A Frustrating Website is a Canary in the Coal Mine for an Organization
After consulting on over 100 websites and products, I've noticed a pattern. When clients approach me asking for a "refresh" or "redesign," I often find that content and navigation are the main contributors to their website woes. But that isn’t thinking deeply enough. On every site I've worked on, the root of the problem lies in the organization's culture and operations. When asked about goals and audiences, inconsistent answers reveal a deeper truth: website struggles are usually symptoms of misaligned internal priorities and processes.
Here are the top four complaints I've heard over the years, and the true organizational issue they were a symptom of.
We hear/know users can't find anything
When users can't find what they need on your website, it's not just a visual design issue, nor rarely is it a navigation problem. It's a signal that your organization has fundamental disagreements or misunderstandings about company priorities and audience needs that extend far beyond the website. The website is where those conflicting views become obvious.
Teams are often pulled in different directions throughout the organization. Marketing might be focused on donor acquisition and public awareness, structuring content around impact stories and donation calls-to-action. Meanwhile, program teams may be trying to ensure their resources reach community members and partners, organizing information around service delivery and program details. This is just one example of how when each group has their own independent goals, it leads to misaligned priorities. A confusing website is a manifestation of this deeper misalignment in organizational priorities.

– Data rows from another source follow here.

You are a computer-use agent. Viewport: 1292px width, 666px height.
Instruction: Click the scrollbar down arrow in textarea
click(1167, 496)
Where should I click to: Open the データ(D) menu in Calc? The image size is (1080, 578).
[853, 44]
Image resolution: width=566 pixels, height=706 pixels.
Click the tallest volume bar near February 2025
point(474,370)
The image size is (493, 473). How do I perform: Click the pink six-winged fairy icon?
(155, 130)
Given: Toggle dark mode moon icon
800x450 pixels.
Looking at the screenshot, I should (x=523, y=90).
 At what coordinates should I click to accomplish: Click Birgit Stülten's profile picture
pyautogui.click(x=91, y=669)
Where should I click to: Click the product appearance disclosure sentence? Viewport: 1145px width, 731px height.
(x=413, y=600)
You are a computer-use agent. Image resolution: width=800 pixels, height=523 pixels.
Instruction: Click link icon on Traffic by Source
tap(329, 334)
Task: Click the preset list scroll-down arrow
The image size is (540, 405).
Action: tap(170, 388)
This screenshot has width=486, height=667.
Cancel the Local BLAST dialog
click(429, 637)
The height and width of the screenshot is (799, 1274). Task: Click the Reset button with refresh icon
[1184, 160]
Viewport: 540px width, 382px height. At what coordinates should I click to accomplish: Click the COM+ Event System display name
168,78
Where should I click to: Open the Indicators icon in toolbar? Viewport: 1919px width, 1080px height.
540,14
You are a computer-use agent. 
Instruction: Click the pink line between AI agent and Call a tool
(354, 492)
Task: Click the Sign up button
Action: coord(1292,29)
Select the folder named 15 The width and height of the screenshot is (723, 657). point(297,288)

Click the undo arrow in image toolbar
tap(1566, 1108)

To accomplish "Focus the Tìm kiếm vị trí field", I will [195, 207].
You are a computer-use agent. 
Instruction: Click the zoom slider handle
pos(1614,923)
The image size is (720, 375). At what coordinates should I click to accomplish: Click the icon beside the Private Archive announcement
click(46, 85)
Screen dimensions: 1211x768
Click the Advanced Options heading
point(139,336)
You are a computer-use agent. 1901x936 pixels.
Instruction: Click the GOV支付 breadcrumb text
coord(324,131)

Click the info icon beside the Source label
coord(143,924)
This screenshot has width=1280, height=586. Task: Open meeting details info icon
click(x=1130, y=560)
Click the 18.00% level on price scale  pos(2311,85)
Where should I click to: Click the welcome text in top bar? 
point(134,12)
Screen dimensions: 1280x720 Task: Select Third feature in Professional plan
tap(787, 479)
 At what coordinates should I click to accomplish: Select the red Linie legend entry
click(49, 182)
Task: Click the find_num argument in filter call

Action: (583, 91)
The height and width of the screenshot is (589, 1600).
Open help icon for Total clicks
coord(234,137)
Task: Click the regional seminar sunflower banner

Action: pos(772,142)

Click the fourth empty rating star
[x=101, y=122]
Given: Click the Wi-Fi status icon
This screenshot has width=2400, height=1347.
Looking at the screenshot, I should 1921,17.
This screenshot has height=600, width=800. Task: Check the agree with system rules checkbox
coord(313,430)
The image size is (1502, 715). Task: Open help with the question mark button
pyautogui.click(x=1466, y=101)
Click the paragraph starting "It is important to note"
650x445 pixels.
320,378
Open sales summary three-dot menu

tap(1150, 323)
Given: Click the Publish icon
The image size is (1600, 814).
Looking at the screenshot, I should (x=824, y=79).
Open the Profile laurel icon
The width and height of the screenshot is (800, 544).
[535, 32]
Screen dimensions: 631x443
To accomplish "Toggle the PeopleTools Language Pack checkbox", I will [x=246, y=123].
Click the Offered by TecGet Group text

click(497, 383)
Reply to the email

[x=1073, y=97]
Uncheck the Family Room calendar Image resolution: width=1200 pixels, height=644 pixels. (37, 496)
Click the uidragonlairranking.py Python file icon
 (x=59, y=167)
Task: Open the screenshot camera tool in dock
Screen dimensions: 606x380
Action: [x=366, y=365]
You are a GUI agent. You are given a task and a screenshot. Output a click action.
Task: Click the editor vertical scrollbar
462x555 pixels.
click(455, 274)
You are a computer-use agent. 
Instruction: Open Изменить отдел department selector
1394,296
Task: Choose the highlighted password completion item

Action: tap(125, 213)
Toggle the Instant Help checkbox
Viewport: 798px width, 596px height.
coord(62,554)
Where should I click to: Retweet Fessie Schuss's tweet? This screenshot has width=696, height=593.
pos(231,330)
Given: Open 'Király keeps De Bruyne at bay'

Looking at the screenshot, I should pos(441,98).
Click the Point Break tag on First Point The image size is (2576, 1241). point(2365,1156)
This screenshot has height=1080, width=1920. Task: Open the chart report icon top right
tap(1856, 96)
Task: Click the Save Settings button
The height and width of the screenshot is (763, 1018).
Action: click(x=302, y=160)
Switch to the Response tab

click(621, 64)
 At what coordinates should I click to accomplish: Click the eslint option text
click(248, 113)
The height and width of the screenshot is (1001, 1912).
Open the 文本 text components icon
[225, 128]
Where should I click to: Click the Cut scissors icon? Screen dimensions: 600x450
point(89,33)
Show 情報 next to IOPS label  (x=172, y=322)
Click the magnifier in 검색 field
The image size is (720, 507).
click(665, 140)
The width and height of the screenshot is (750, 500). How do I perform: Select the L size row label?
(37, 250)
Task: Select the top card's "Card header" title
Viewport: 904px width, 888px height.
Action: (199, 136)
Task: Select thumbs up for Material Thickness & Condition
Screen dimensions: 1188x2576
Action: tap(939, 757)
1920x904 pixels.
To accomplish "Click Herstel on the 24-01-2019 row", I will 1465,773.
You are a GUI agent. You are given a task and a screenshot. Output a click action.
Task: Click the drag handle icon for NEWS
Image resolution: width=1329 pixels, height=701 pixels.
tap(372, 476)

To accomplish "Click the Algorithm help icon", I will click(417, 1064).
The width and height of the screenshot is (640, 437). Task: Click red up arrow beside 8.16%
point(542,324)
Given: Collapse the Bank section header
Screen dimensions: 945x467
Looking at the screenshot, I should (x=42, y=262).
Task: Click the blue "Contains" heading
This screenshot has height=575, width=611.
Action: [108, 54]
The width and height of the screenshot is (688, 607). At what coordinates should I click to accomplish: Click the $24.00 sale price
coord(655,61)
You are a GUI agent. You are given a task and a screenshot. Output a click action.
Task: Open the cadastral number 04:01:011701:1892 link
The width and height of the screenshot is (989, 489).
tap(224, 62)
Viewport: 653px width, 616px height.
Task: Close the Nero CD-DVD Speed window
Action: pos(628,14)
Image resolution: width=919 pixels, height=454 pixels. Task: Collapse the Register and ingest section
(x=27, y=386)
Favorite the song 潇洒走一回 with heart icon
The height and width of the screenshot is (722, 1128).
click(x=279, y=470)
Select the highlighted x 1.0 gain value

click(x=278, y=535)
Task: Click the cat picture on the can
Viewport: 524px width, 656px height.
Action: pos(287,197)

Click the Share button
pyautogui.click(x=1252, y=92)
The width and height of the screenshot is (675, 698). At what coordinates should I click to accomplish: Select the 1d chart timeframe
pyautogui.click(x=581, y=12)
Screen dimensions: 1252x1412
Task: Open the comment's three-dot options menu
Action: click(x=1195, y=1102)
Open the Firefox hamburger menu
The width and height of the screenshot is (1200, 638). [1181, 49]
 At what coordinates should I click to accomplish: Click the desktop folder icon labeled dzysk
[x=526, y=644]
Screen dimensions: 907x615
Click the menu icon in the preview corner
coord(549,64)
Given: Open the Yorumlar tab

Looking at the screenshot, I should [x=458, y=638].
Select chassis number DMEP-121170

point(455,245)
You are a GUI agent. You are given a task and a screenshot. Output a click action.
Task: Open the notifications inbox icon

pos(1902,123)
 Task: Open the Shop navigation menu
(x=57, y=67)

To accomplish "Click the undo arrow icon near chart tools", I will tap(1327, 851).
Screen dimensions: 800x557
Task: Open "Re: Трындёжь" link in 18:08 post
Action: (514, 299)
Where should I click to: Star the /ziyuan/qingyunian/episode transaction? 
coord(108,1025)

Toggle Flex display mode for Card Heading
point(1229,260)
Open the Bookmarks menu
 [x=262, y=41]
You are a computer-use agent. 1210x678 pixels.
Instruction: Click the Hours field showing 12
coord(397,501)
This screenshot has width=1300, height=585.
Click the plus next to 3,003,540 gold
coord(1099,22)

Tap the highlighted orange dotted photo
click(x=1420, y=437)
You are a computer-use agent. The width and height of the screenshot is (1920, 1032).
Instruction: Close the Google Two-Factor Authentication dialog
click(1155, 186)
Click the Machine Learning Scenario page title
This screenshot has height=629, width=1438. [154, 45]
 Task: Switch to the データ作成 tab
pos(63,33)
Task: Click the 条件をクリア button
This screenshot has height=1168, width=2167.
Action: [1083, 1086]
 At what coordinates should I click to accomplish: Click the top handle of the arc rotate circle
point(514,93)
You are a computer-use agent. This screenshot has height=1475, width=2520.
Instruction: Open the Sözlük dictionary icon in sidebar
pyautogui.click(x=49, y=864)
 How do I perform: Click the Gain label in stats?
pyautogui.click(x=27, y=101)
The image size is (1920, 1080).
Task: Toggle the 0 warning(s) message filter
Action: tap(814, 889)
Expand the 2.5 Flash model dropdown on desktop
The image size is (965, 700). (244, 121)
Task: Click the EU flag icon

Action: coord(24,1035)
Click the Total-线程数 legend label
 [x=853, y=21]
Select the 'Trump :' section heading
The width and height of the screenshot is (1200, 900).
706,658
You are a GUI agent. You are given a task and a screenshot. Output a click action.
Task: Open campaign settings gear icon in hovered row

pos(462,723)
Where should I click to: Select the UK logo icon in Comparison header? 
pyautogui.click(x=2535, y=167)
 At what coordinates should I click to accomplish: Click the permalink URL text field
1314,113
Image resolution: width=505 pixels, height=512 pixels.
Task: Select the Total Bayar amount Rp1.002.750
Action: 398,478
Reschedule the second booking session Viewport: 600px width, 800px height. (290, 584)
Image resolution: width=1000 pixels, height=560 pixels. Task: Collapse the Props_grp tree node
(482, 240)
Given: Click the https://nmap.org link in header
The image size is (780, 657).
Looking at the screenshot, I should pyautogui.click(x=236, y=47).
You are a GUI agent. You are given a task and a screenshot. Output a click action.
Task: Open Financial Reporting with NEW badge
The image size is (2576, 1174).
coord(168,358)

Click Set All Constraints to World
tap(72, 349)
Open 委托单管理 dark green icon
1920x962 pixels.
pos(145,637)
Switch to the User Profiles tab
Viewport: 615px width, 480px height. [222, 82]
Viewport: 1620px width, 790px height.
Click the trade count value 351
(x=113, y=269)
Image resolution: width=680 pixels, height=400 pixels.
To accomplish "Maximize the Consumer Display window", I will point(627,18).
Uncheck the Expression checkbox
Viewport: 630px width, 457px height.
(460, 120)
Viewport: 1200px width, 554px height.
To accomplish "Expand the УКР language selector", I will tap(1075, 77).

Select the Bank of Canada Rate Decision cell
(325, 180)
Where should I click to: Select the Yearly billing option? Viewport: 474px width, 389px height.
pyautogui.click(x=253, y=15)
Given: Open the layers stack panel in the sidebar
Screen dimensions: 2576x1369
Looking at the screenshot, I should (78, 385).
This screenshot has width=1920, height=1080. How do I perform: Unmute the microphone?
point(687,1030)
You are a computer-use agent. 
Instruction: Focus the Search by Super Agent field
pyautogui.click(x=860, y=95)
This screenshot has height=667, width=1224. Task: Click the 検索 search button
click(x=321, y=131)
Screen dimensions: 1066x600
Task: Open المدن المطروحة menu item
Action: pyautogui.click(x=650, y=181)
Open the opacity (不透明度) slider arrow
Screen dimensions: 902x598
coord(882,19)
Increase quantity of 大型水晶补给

We don't know where we should put new content
This seemingly simple content organization problem reveals a much more fundamental issue: the organization lacks clear, shared goals and decision-making frameworks. When teams can't agree on where content belongs on the website, it's because they don't have a common understanding of their priorities and audience needs.
Website content is just one place where the lack of clear organizational direction becomes apparent. Confusion around goals, priorities, and processes shows up everywhere in the organization—in product roadmap discussions or in marketing campaign planning. When no one can confidently say "this content serves this specific goal for this specific audience," it's because those fundamental strategic decisions haven't been made at an organizational level.
We need the website to be more evergreen and easier to update
This outwardly straightforward request usually masks deeper issues with organizational capacity and knowledge management. When websites become outdated and difficult to maintain, it typically means:
The organization lacks sufficient resources or clear ownership for ongoing content maintenance
Subject matter experts are bottlenecked and can't contribute efficiently
There's no clear process for reviewing and updating content regularly
Institutional knowledge is siloed or poorly documented
Such patterns point to a deeper truth: your organization is struggling with how knowledge flows between teams and across initiatives. The website isn't suffering from a technical problem—it's revealing gaps in how you capture, share, and maintain institutional knowledge across every aspect of your work. Solving this means looking beyond content management systems (CMS) to the core of how your organization documents and transmits its expertise.
We have too many websites
This common issue stems from two major organizational dysfunctions:
When teams find it too difficult to work within existing systems or processes, they often create their own solutions to them instead of addressing the underlying collaboration problems. This doesn't just happen with websites – you'll often find duplicate tools, separate databases, and parallel processes throughout the organization. The multiple websites are the public face of this broader pattern of working around rather than working together.
When organizations take on new initiatives or funding without clear integration strategies, it creates fragmentation at every level. Each new project or partnership comes with its own goals and requirements that aren't properly integrated into the organization's overall strategy. The separate websites are the visible manifestation of this deeper strategic disconnect.
The Way Forward
Your website isn't broken – it's speaking. Each frustration points to a specific organizational challenge that needs attention:
When users can't find things, don't just reorganize navigation—align your teams' goals and priorities.
When content has no clear home, don't add more sections—create shared frameworks for evaluating what matters.
When knowledge isn't flowing, don't chase "evergreen" solutions—build better processes for sharing expertise.
When websites multiply, don't launch another site—examine what's driving teams to work in isolation.